Some who get into trouble are unlucky, but most are ill-prepared.
The policeman tells how he ordered a plane -- costing taxpayers A$50,000($51,290) -- to drop supplies and communication equipment to three stranded motorcyclists.
The men twice watched parachuted containers fall to the ground, but did not to check the contents.
"We finally got there 12 hours later," says McShane. "They had no food or water, but if they'd opened those containers it would not only have made their wait more comfortable, but we'd have been able to communicate with them."
He has also had to retrieve dead bodies, including one man who made it only 5km on foot after his vehicle broke down before succumbing to the heat.
McShane says tourists underestimate the risks and huge distances.
"You get Japanese bike riders who look at the map, see the desert is only six inches and think it can't be that far. They try to cross carrying two-minute noodles and a one-litre bottle of water."
His successor will need to be more savvy.
"A policeman here needs the smarts to know when you can go somewhere and when you can't," says McShane.
"If you can't get there, you're just another person who has to be rescued."
The Birdville cop's duties stretch far beyond the conventional. McShane monitors the weather, dust, locusts and the movement of a continental plate. He issues driving and weapon licences, reads power meters and clears coins from phone boxes.

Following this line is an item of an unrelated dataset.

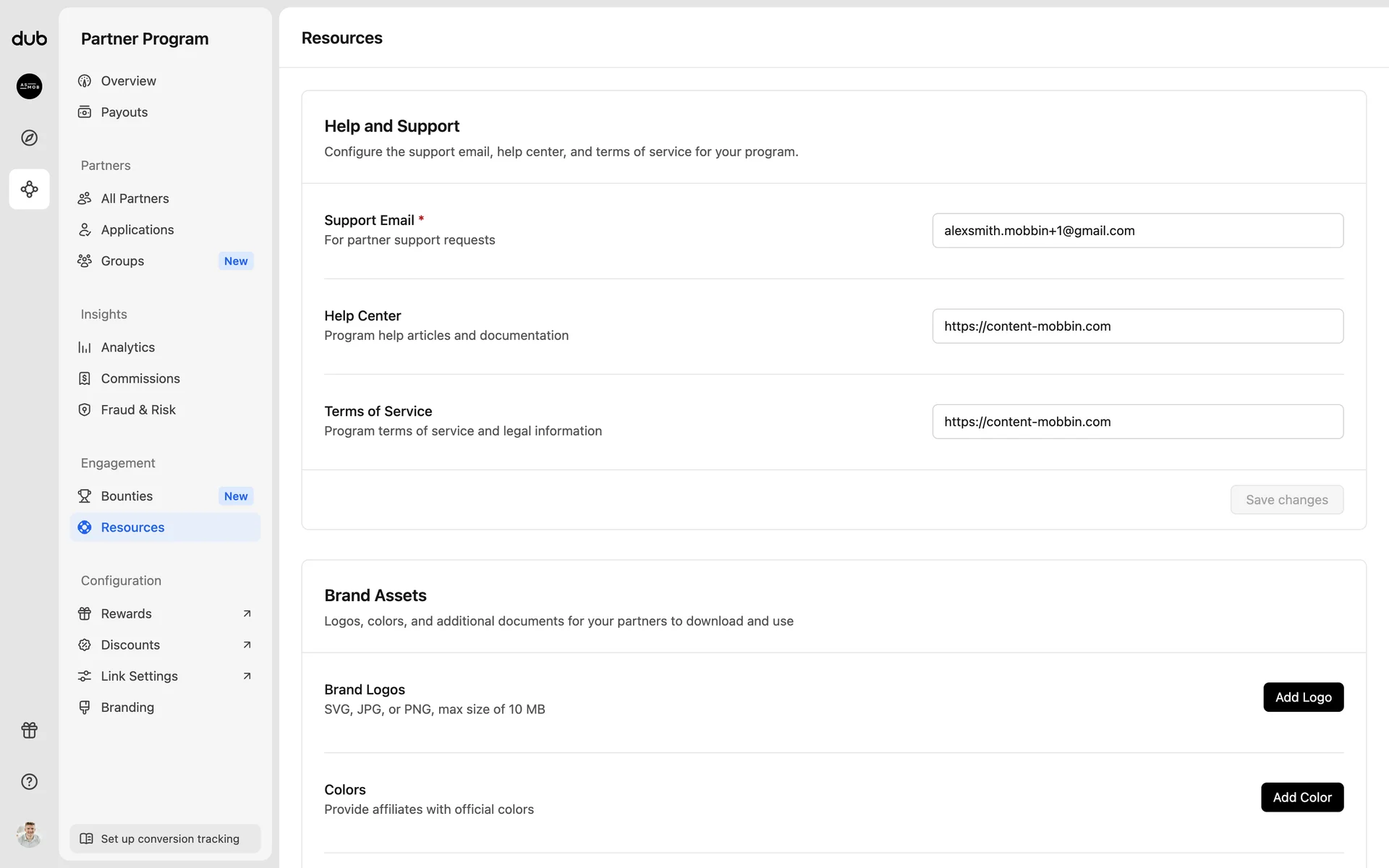Open the compass explore icon
Image resolution: width=1389 pixels, height=868 pixels.
(x=29, y=137)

"I even count dingo scalps," he says. "They do a lot of damage to livestock and there's a bounty on them in Queensland. It's A$30 a head -- quite lucrative."
But crime remains the exception. When three men broke into several cars, stealing items including radios and driving lights, a rare chase was on, and road blocks were set up.
The thieves tried to escape down the 500km Birdsville Track.
"The one thing they forgot to steal was petrol, so they ran out of fuel and we had to go and rescue them."
Trouble is also rare during the Birdsville Races -- the "Melbourne Cup of the Outback" -- when the town's population swells to 7000 and alcohol consumption explodes.
McShane believes that is partly because of a boxing tent, where revellers volunteer to square up against a troupe of travelling fighters.
"I tell [the organiser] he's worth 20 coppers because the people who might get into a fight will probably have a go," says McShane.
"They get towelled up and come out like a mongrel dog. We don't hear a peep from them for the rest of the weekend."
Retirement at 60 is mandatory for police in Queensland, and the 59-year-old will keep the peace at one more festival before his birthday in November.
McShane's wife Sandra, who works as a police administration officer, is looking forward to a change.
"It's a lovely lifestyle and community here, although the nearest supermarket, chemist, butcher or hairdresser is an 800km drive away," she says.
And her advice to job applicants?
"You've got to be someone who doesn't mind the heat, the flies and the snakes."